== TASK STATEMENT ==
Using only the entries below, output the lines starting at the one containing "Click the zoom slider handle in status bar" and ending at the one containing "Task: Click the", exactly and inclusive of both, omitting the pictures.

== DATASET EXTRACT ==
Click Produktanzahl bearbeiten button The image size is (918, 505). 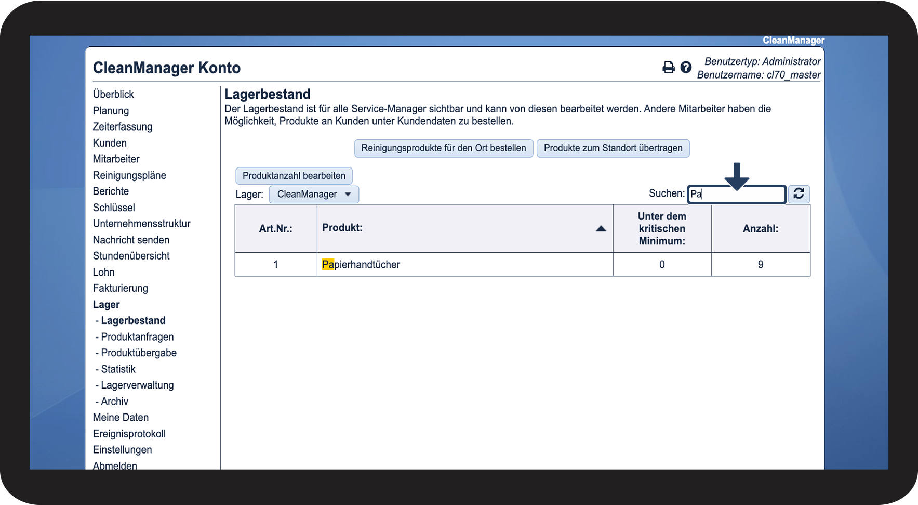[294, 176]
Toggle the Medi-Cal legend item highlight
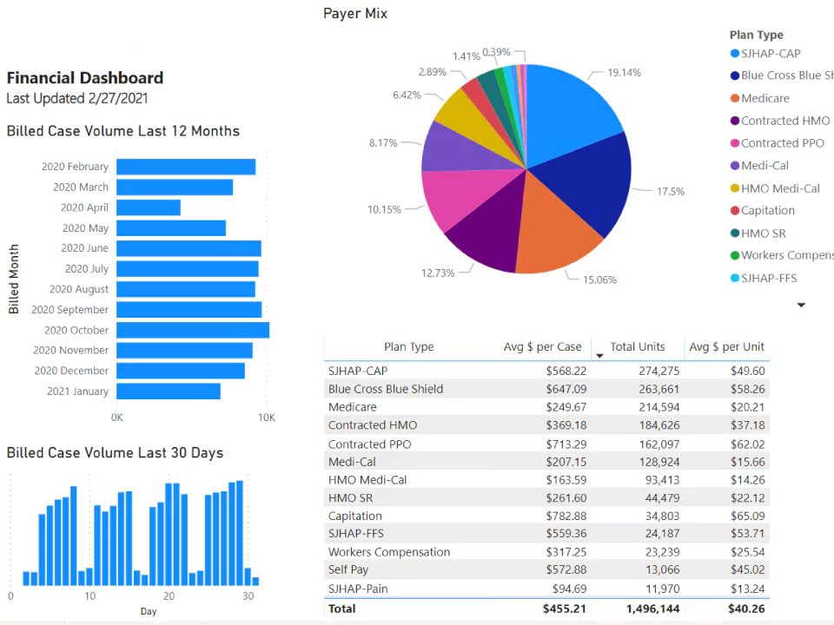Screen dimensions: 834x625 (x=734, y=166)
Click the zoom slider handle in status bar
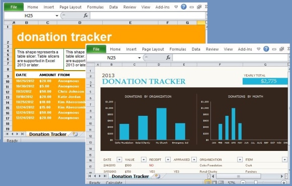Viewport: 292px width, 186px height. (x=256, y=182)
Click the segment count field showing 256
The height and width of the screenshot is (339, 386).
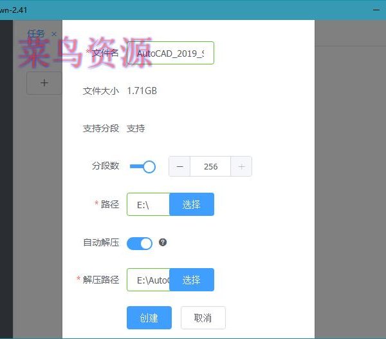(210, 166)
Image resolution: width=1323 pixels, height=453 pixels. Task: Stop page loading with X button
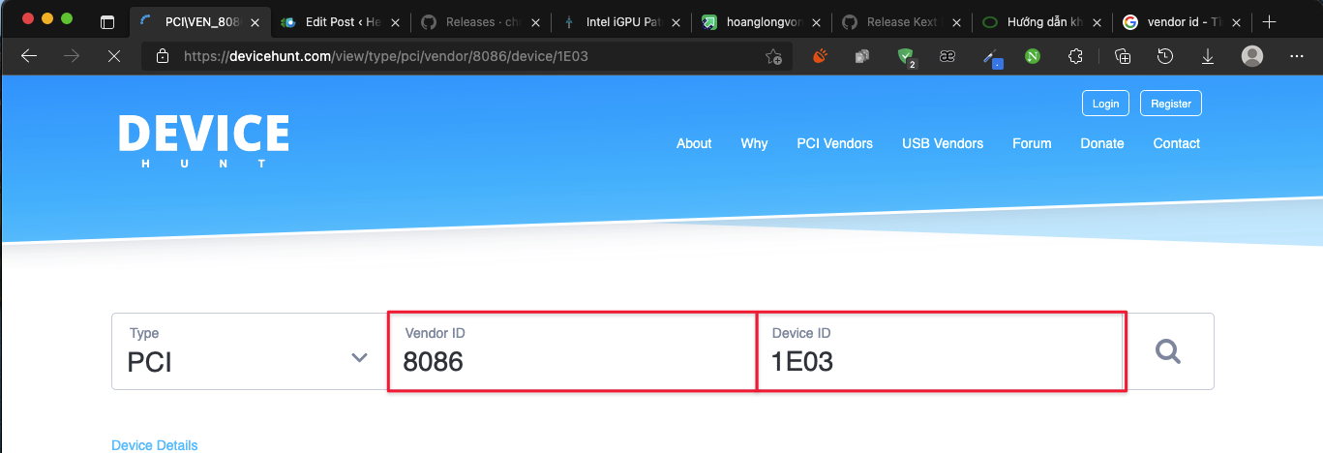113,56
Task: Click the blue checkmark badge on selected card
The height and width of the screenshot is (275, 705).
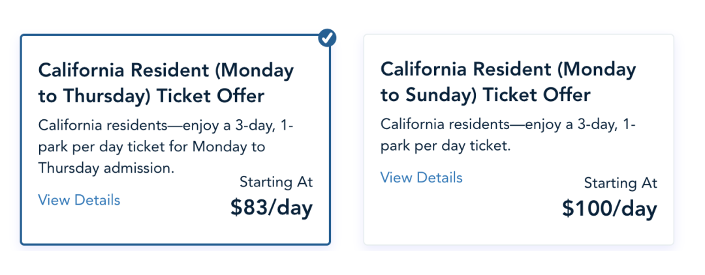Action: (327, 38)
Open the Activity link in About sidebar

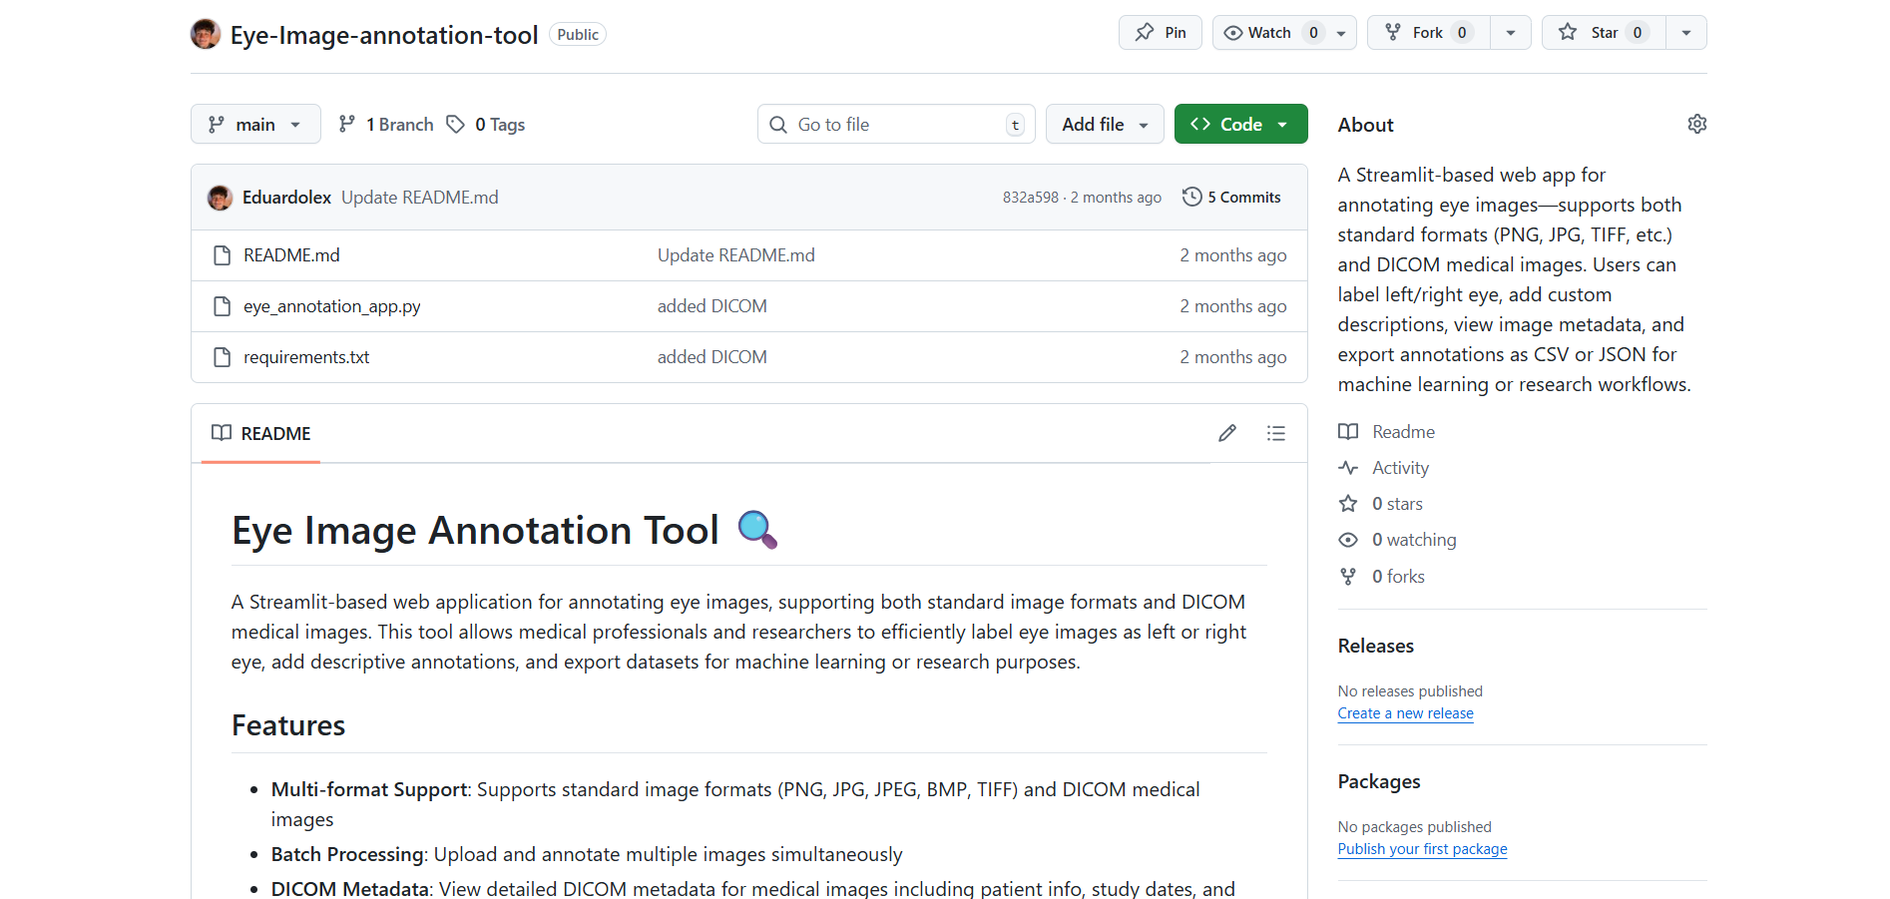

== FINAL ANSWER ==
Click the zoom slider handle in status bar
Viewport: 292px width, 186px height. (x=256, y=182)
Click the segment count field showing 256
The height and width of the screenshot is (339, 386).
(210, 166)
Image resolution: width=1323 pixels, height=453 pixels. Task: Stop page loading with X button
113,56
Task: Click the blue checkmark badge on selected card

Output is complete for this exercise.